Why do many American Christians Today Oppose the Values of Jesus? In recent years, why have most evangelical Christians been more concerned with political "winning" over soul-winning? Why have they been willing to "deal with the Devil" to further their interests and agenda, and disregard their call to "love thy neighbor," and its impact on their witness to the world and reputation of the Church? Why do their calls to limit government assistance and citizen protections mirror those of the financial, business and wealth classes? Do these modern values reflect the sermons and gospel they hear on Sundays, or the "sermons" they hear on talk radio and cable news during the week, like the Pharisees whom Christ opposed? How did this "cognitive dissonance" arise in recent generations of Christians, and by whose hidden hands did they infiltrate the doors of the church?
These questions and others will be addressed in full in this first installment of the Two Masters and Two Gospels series, by a Bible-believing Christian researcher who has uncovered shocking influences and culprits from the darkest corners of both the Mammon-worshipping establishment and Gnostic counter-culture, into the minds of generations of clergy, and through them into the Christian community at large.

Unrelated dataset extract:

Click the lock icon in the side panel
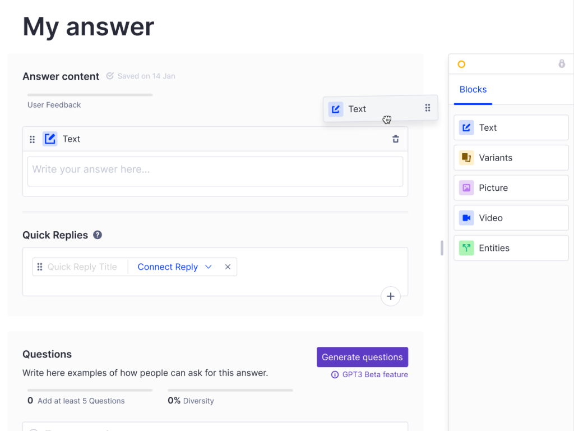This screenshot has width=574, height=431. pyautogui.click(x=562, y=64)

It explores the observable changes in the attitudes, perceptions of and interactions with the outside world by America's Religious Right and evangelical base in the recent years of the "Trump phenomena," finding in their new president a messianic figure and an apparent expression of the collective "id" of their embattled culture and heritage of preeminent societal stewardship. However, have they made a "Faustian bargain" with the aim of a reclamation of short-term power and influence, and if so, which party is the compromising Faust, and which is the seducing Devil? Furthermore, have they sacrificed their (sometimes) historical role in society of spiritual guardianship and ethical example and leadership, "despising their birthright" of such like Esau, for a "mess of Trump porridge," or worse yet, in exchange for thirty pieces of silver?

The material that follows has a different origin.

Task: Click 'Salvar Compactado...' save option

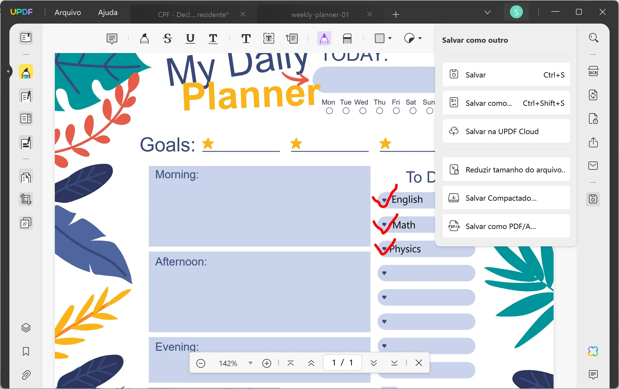Action: pyautogui.click(x=506, y=198)
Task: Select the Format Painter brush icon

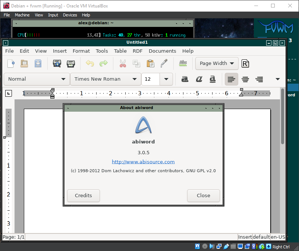Action: coord(164,63)
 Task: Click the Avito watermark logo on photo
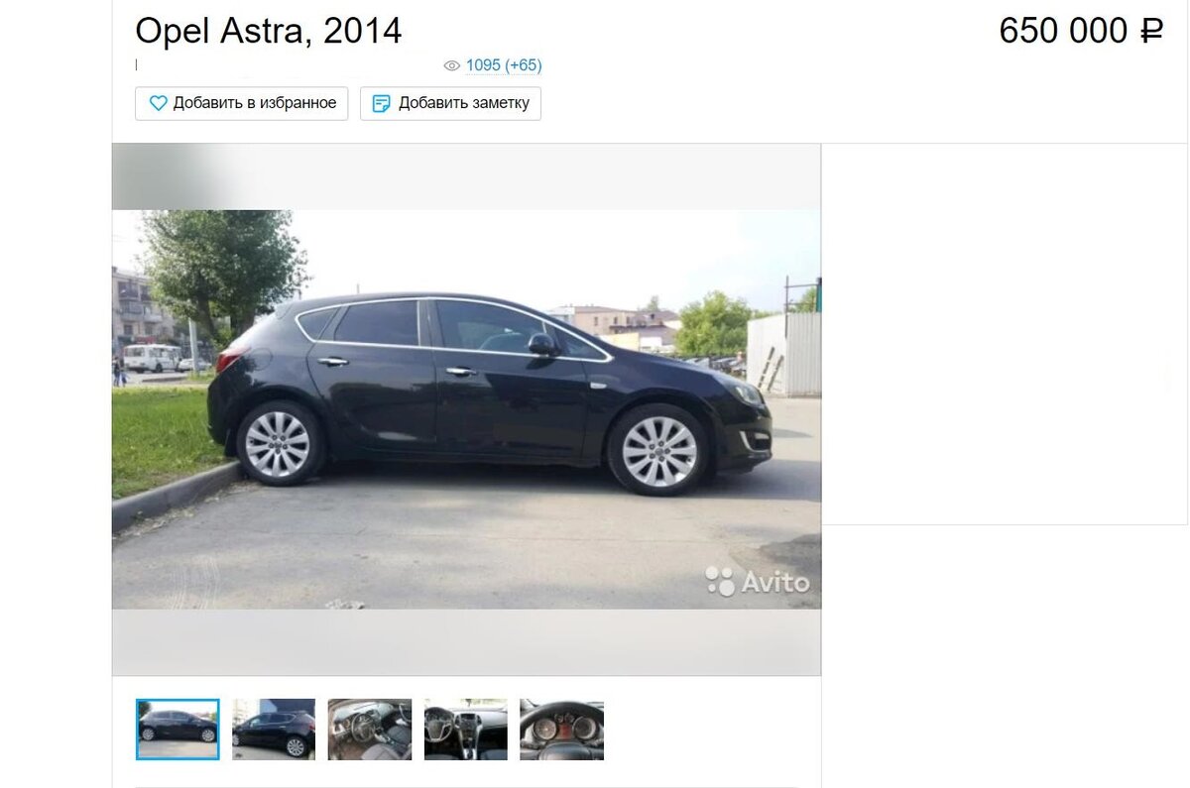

So how have most of today's Religious Right-affiliated "salt of the earth" citizens developed a mindset and attitudes towards others and the issues of the day, expressing clannish pride, xenophobic paranoia of the "stranger" outside their own clan as well as a disregard for their suffering, and an exaltation of the wealthy, worldly successful and arrogant, in direct contradiction to the Sermon-on-the-Mount Kingdom principles of humility and "others-centeredness" taught by their own Founder and Savior? This work asserts that this paradox is best explained upon consideration of the "other gospel" most Christians are exposed to every week, as countless hours of exposure to talk radio and cable news during their commutes, work day and evening meal simply dwarfs the influence from their house of worship, propagating a "business-friendly" worldview. This work also reviews a score or more of the pertinent "hot button" issues of the day, and reveals how the teachings of Jesus and the saints as recorded in scripture bears little similarity to the media "gospel" that despises the poor, the stranger, and other "undesirables."
Worse yet is the discovery, in the little-known historical investigation within this work, that our own Christian leaders colluded with Big Business interests in the New Deal-era to fight forms of public assistance, paid for with hard cash, who in turn used Christian media to train our national clergy and public, using guides under dark spiritual influences, with biblical prophetic implications.